Cela fait environ une vingtaine d’années que le numérique est appelé à modifier les pratiques et la collaboration entre tous les acteurs de la chaîne de construction. Mais la révolution perpétuellement annoncée n’est pas là. Nous nous inscrivons plutôt dans des évolutions de long terme où le contexte de chaque projet et de chaque acteur doit fortement être pris en compte. Le désir de créer une interface numérique unique pour mener les projets de construction et de réhabilitation apparaît à bien des égards comme un projet utopique qui a le défaut majeur de ne pas prendre en compte l’histoire et la mémoire technique et organisationnelle de chaque acteur.
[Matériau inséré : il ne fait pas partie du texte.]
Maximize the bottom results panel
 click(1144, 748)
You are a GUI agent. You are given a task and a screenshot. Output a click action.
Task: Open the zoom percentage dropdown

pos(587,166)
L’information et la connaissance sont donc deux concepts clefs pour comprendre les innovations technologiques, l’information désignant ce qui permet de maintenir la régulation dans un système complexe et la connaissance comme ce processus d’interaction et de couplage entre la technique et les acteurs.
Bibliographie
M. Doueihi, Qu’est-ce que le numérique ?, Presses universitaires de France, Paris, 2013.
E. Hutchins, How a cockpit remembers its speeds, cognitive science, 19, 265-288, 1995
D. A. Norman, (1993), « Les artefacts cognitifs », dans Bernard Conein, Nicolas. Dodier et Laurent Thévenot (dir.), Les objets dans l’action, Raisons pratiques, n° 4, Paris, Éditions de l’EHESS, p. 15-34, 1993.
J.-M. Noyer, Vers une nouvelle économie politique de l’intelligence, In Solaris, n° 1, Presses Universitaires de Rennes, 1994. http://gabriel.gallezot.free.fr/Solaris/d01/1noyer1.html
E.T. Penrose, The theory of the growth of the firm, New-York, Wiley, 1959.
J. Segal, Le zéro et le un. Histoire de la notion scientifique d’information au 20e siècle, Editions Syllepse, Paris, 2003.
J. Segal, Du comportement des avions ennemis aux modélisations de la connaissance : la notion scientifique et technique d’information, Intellectica, 2004/2, 39, pp. 55-77
G. Simondon, Du mode d’existence des objets techniques, Aubier-Montaigne, Paris, 1969.
W. Turner, L’impact des réseaux sur les conceptions documentaires dans les entreprises, Colloque ENSSIB, Lyon, Nov. 1991.